## Provided passage
________________
# Does anybody else feel like if something good happens than something bad will happen



## jfk1116 (Feb 27, 2009)

I am getting a little better at it now but this is me. If something good happens for instance like a good therapy session or a complament etc, than I feel like something bad will follow shortly later. It makes it almost impossible to look to the future when I think this way. I have improved some though through therapy.


----------



## Black_Widow (May 23, 2008)

Yup, I get the same thing. I really wish I didn't keep automatically reacting in that way though.


----------



## rachelynn (Sep 12, 2008)

Yeah...I can think this a lot.


----------



## Freiheit (Dec 8, 2008)

Yep this always happens to me just when something positive happens to get me in a good mood I already know something awful will happen soon and piss me off since that how the pattern seems to be going. It sucks.


----------



## imt (Sep 22, 2008)

I always feel like this. I just try my best take the future as it comes and don't predict anything, since my nerves will go bizarre because of my vivid imagination.


----------



## VCL XI (Jan 19, 2004)

For me it's not a feeling, but an inevitability.


----------



## rpcullen (Feb 27, 2009)

I don't really have that problem. For me I have my good days and my bad days. However, any progress I might make on a good day seems to fade as I go back to my SA habits the next day.

Its not the fact that something negative will happen later- its the fact that nothing will happen and things will always remains the same - this is what scares me. I don't want to be in the endless cycle of one-step-forward one-step-back for the rest of my life.

It seems like at this rate I'll overcome my SA when I'm 75 or something. I would rather have negative stuff happening to me every day because I'm "out there" doing things I want to do, then always staying in my "comfort zone" and wondering what the outside world is like.

I'm working on it... its hard but I'm working on it.


----------



## Bredwh (Jan 24, 2009)

This is something called the Gambler's Fallacy. It is "committed when a person assumes that a departure from what occurs on average or in the long term will be corrected in the short term. The form of the fallacy is as follows:

1. X has happened.
2. X departs from what is expected to occur on average or over the long term.
3. Therefore, X will come to an end soon."

Example:

"Jane and Bill are talking:

Jane: "I'll be able to buy that car I always wanted soon."
Bill: "Why, did you get a raise?"
Jane: "No. But you know how I've been playing the lottery all these years?"
Bill: "Yes, you buy a ticket for every drawing, without fail."
Jane: "And I've lost every time."
________________
## The data

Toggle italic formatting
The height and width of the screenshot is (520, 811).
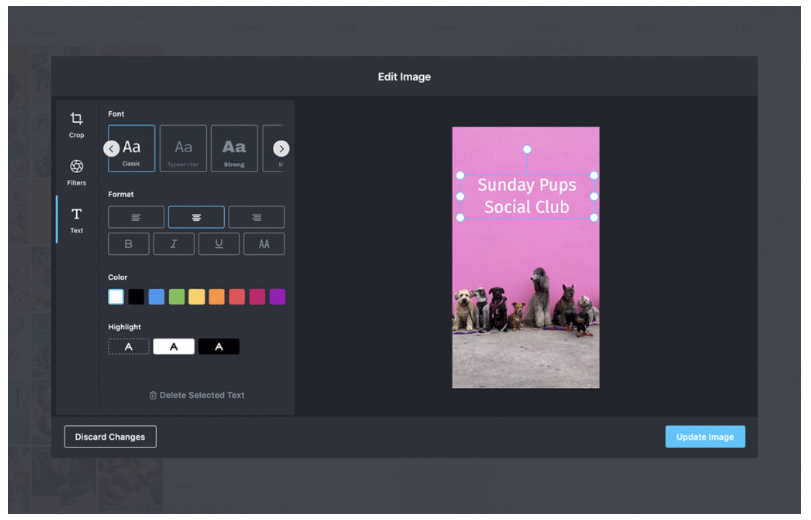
________________
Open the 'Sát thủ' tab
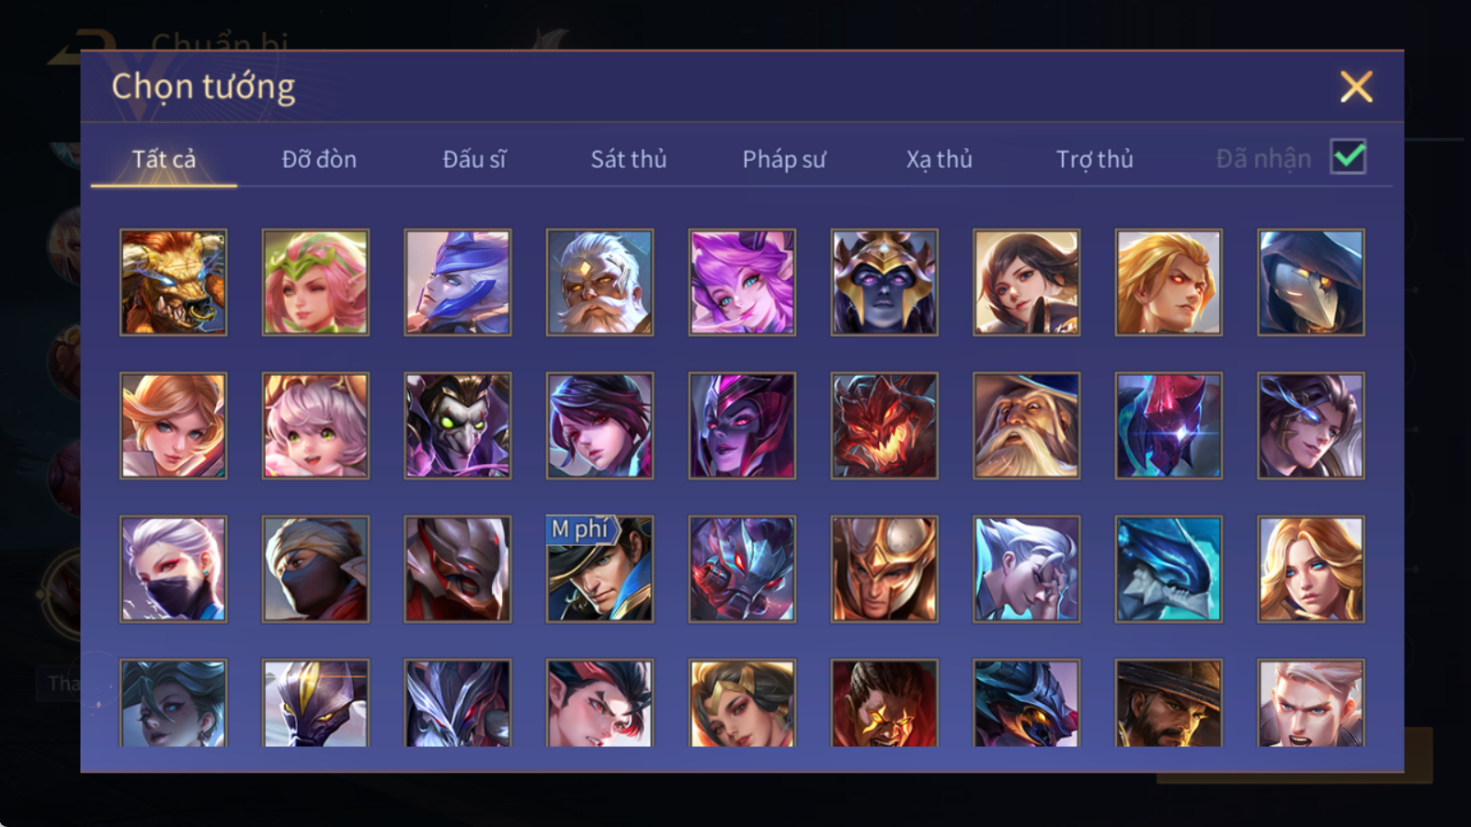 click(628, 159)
________________
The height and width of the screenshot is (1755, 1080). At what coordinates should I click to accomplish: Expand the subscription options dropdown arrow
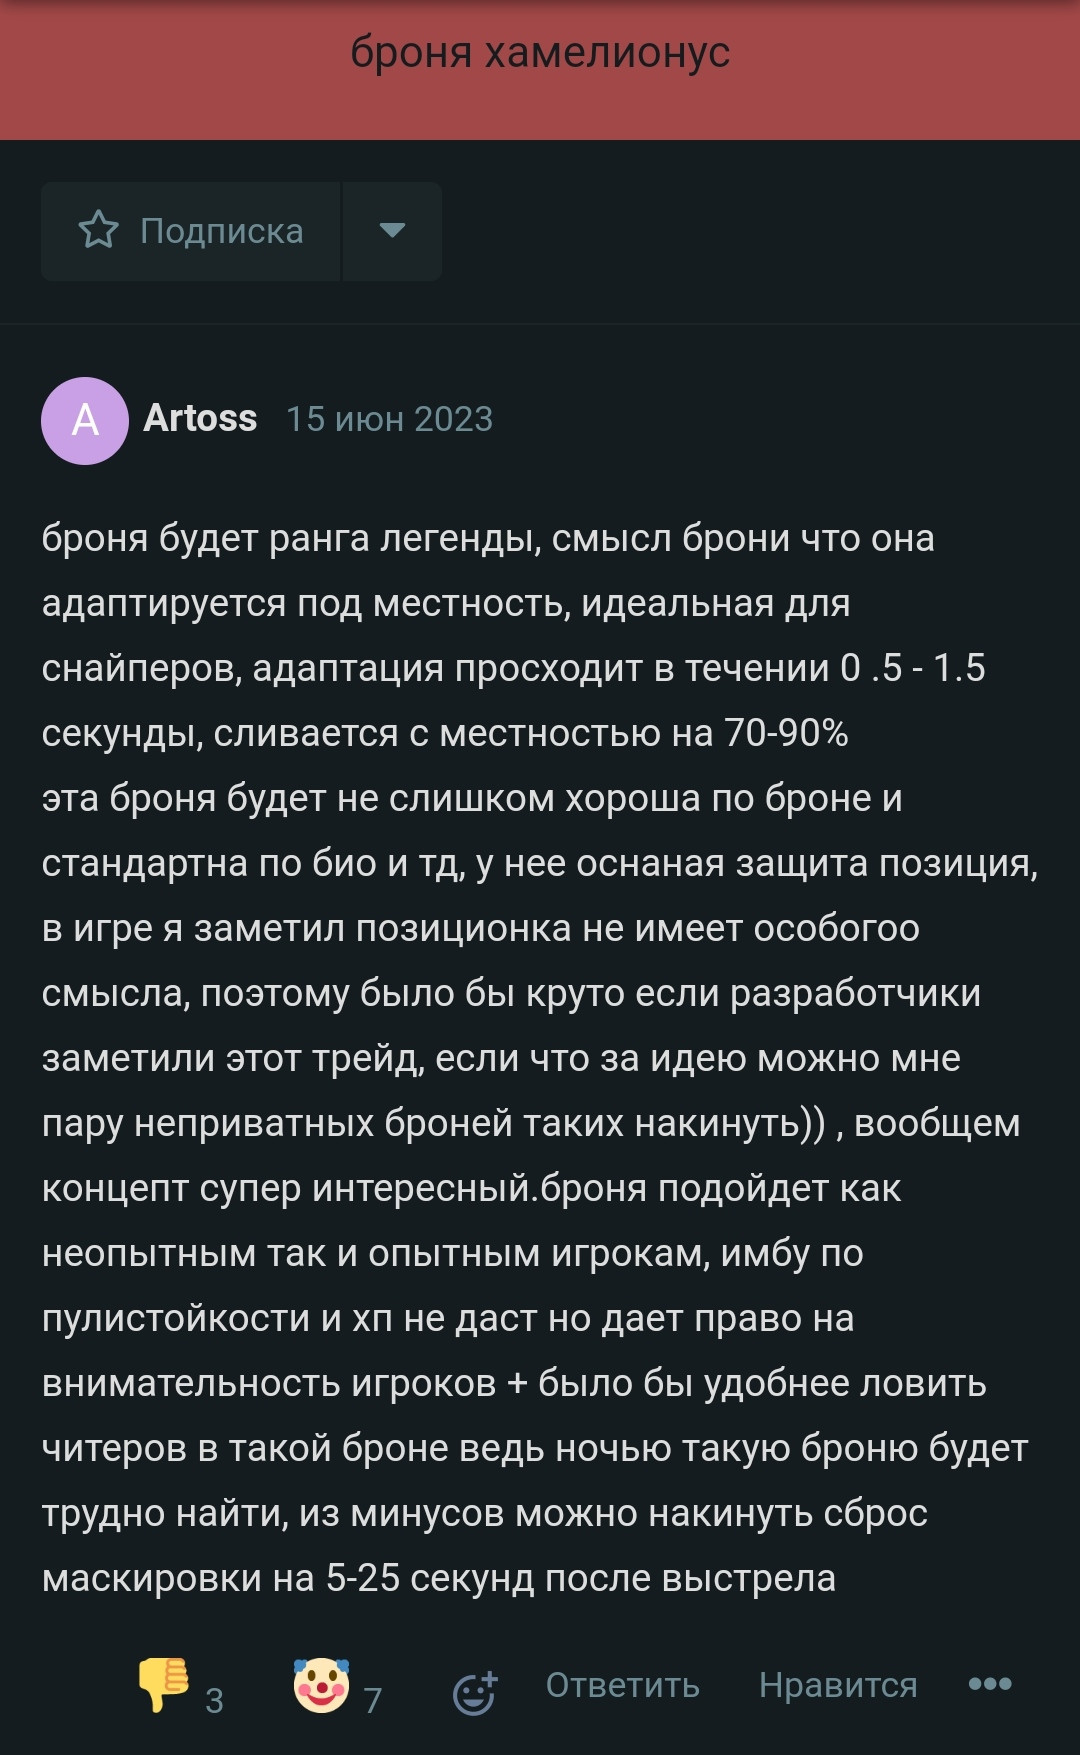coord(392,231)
________________
## Goal of the exercise
In the forum thread about expecting something bad after something good, what name does Bredwh give to this way of thinking?

## Worked solution
The Gambler's Fallacy.